O facto de ocorrer ao 3.º dia pode reportar-nos
por antecipação ao momento pascal da ressurreição; e, constituindo esta o cume
do mistério pascal assumido na economia salvífica como a nova criação, este 3.º
dia pode configurar uma alusão ao 7.º dia em que a comunidade divina (Deus Uno e Trino) festeja a obra da
criação (vd Gn 2,2.3; vd Jo 1,1-11).
Por outro lado, neste dia, inaugura-se o primeiro ciclo entre Caná e Caná (2,1 – 4,54), com a cura do funcionário real, o que levou à
fé do pai e de todos os da sua casa. Neste ciclo, Jesus revela-Se a todos: aos
discípulos (vv 1-11),
ao povo (vv 13-23), a um mestre da Lei (3,1-21), aos samaritanos (4,1-42) e aos pagãos (4,43-54).

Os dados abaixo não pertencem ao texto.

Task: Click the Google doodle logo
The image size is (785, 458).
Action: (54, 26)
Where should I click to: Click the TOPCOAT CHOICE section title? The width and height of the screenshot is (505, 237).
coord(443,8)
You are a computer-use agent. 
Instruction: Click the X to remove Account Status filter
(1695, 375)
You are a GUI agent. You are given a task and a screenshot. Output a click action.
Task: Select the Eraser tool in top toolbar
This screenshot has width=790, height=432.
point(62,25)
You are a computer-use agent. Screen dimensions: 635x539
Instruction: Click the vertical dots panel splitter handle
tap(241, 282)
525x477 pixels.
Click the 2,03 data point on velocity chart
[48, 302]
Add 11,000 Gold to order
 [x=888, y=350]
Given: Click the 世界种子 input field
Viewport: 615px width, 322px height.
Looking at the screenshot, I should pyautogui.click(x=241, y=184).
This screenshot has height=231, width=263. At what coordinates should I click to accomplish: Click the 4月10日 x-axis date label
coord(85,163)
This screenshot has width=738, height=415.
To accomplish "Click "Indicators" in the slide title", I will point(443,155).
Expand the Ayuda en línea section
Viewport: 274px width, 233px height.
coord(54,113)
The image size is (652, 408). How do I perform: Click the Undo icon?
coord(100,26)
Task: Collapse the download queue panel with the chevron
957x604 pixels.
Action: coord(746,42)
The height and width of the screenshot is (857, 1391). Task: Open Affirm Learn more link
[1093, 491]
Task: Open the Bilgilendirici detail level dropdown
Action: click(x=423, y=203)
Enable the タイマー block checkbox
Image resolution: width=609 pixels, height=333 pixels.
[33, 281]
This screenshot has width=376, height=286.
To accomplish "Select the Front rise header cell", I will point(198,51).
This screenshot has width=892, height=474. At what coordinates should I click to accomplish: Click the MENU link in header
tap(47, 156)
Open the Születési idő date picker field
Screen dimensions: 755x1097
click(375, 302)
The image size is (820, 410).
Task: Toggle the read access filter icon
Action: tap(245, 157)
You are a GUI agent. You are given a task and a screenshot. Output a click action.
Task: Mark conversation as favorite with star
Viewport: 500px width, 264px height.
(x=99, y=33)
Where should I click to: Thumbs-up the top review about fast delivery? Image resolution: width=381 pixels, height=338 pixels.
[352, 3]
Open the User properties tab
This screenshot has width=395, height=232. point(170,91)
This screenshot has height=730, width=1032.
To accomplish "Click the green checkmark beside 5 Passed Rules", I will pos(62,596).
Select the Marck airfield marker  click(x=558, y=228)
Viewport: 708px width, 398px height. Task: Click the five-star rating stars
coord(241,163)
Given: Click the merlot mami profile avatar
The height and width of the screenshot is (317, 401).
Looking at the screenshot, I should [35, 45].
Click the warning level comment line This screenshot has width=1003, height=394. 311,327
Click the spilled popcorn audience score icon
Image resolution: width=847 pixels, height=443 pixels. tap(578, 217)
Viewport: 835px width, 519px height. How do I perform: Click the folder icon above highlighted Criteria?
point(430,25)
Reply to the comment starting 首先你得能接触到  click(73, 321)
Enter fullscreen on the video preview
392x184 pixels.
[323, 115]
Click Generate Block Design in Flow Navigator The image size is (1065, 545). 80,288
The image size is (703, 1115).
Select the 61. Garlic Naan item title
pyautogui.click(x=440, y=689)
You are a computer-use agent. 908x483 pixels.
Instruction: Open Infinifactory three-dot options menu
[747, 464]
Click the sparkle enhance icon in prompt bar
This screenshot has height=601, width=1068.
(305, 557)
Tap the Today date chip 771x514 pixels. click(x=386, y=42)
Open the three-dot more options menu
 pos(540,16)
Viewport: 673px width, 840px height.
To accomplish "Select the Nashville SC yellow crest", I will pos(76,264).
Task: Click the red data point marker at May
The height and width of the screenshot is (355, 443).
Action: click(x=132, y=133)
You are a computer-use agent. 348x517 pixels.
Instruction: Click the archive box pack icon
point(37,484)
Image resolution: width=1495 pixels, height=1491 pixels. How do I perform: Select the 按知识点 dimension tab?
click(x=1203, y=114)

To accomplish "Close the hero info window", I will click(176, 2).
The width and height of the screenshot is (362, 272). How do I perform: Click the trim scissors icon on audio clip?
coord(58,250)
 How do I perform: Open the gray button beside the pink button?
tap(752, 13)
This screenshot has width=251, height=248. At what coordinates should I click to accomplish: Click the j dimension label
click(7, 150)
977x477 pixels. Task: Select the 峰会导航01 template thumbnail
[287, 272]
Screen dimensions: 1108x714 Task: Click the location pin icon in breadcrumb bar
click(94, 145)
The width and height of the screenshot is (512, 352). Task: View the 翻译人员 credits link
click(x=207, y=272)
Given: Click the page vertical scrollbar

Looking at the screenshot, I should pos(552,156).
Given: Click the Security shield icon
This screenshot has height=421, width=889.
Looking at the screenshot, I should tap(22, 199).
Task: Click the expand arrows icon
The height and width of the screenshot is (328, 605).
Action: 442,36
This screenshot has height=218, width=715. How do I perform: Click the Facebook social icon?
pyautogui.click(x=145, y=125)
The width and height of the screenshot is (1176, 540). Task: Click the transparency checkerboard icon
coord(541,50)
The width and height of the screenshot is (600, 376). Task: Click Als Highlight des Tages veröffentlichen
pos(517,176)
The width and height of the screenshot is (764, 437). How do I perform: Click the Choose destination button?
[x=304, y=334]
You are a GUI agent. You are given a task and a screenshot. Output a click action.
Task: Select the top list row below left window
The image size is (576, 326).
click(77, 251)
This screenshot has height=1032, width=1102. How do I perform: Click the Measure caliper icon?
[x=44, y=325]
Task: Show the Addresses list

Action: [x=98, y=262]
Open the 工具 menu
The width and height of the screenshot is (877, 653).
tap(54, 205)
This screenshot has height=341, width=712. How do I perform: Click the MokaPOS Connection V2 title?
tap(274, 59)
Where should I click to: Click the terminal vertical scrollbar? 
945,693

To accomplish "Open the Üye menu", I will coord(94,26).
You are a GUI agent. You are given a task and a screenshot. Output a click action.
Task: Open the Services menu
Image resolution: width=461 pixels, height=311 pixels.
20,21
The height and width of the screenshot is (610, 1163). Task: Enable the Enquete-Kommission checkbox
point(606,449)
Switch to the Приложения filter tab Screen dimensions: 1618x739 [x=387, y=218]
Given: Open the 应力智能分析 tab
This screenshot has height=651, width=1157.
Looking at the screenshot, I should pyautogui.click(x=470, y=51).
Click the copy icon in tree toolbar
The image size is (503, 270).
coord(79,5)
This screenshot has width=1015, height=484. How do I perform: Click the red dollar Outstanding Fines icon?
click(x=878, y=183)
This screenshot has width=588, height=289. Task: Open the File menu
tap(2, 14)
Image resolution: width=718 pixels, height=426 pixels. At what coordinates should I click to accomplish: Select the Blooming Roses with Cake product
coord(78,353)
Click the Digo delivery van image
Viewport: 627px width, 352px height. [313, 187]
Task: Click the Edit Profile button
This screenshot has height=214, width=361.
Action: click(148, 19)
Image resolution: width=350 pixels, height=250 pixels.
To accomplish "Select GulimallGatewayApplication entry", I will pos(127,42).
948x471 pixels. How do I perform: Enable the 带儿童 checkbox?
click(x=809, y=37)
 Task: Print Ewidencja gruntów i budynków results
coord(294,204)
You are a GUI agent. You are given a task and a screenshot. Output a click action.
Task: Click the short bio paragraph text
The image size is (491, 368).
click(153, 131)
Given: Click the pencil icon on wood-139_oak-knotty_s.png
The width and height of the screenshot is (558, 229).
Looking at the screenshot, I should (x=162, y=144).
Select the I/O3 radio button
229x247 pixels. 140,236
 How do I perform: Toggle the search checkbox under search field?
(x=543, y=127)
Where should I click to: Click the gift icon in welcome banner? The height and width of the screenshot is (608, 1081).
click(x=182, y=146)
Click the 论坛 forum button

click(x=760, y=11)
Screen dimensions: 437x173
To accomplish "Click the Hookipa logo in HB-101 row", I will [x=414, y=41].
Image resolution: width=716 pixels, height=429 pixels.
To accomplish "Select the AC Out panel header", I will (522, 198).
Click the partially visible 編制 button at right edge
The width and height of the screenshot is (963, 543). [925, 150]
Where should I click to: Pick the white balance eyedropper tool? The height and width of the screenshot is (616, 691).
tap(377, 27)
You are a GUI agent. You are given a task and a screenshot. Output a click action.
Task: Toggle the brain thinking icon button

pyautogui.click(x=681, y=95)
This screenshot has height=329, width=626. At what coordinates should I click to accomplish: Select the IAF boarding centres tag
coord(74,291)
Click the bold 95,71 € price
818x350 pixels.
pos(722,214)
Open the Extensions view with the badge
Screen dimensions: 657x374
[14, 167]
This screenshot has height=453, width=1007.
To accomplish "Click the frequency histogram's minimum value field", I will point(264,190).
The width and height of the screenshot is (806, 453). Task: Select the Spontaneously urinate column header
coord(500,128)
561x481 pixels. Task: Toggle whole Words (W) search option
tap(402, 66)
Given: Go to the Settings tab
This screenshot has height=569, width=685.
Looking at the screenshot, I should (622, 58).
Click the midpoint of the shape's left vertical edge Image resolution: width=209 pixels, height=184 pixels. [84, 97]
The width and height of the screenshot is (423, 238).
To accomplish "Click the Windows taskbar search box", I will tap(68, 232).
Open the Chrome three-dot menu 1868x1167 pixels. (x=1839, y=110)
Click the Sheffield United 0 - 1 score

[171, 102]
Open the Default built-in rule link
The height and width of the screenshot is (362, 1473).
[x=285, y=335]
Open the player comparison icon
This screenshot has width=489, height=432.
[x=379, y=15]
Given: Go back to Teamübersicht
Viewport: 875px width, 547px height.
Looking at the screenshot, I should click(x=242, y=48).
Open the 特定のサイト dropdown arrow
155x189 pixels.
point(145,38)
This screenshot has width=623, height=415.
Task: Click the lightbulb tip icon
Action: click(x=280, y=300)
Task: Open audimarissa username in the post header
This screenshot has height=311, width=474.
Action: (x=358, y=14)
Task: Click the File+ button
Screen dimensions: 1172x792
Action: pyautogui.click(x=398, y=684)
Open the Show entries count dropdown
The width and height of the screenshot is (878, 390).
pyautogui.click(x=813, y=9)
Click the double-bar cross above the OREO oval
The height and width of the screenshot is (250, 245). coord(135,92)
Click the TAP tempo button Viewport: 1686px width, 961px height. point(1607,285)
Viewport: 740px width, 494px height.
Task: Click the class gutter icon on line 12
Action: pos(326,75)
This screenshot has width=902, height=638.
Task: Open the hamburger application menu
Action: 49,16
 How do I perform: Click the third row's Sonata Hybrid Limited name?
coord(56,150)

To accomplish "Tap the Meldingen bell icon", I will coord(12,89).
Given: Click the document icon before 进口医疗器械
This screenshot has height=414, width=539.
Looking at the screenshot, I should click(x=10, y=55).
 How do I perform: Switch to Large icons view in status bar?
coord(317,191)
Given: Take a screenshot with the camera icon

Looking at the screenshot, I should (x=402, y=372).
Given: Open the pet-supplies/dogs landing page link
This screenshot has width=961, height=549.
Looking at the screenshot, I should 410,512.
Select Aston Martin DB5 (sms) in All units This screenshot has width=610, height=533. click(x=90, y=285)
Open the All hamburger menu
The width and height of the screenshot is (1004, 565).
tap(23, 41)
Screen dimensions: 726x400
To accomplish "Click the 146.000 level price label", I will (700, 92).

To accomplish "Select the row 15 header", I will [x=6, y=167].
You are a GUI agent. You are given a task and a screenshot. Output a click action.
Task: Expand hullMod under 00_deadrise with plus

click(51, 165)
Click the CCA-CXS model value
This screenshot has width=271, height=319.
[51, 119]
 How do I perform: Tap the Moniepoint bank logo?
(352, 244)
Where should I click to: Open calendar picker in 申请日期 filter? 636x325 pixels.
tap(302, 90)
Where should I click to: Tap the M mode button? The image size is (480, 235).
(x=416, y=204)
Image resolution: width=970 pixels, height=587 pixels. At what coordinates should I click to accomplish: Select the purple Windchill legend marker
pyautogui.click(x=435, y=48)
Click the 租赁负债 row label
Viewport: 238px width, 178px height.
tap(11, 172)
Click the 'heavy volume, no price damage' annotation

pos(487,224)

Depois, o casamento é rampa de lançamento para a
vida numa comunidade específica – a família – e para o surgimento de nova vida.
Por isso, se faz festa, festa de Deus e festa das pessoas humanas e o sinal
desta festa e da vida em abundância que ela significa (Ele veio para que tenhamos a vida e a vida em
abundância, vd Jo 10,10) é
o vinho. E não se trata de um vinho comum, mas do vinho de melhor qualidade,
que ao invés do que habitualmente se faz, Cristo faz servir no auge da festa. É
o vinho do Reino de Deus, que o Cristo veio anunciar e trazer aos homens e para
o qual os homens se encaminham; é o vinho da Eucaristia – que, pela Palavra de
Cristo, se fará sangue de Cristo, derramado por todos para remissão dos pecados
– Eucaristia de que deriva toda a vida cristã e para a qual toda a vida cristã
converge. É a antecipação da Nova Aliança, aqui celebrada em bodas nupciais,
mas firmada na última Ceia e no Calvário no sangue de Cristo; é a inauguração
duma família, prenúncio daquela família que assentará na Palavra e no Sangue –
palavra e sangue de Jesus – em que participarão todos os crentes, todos os
redimidos, todos os que fazem o que Ele nos disser.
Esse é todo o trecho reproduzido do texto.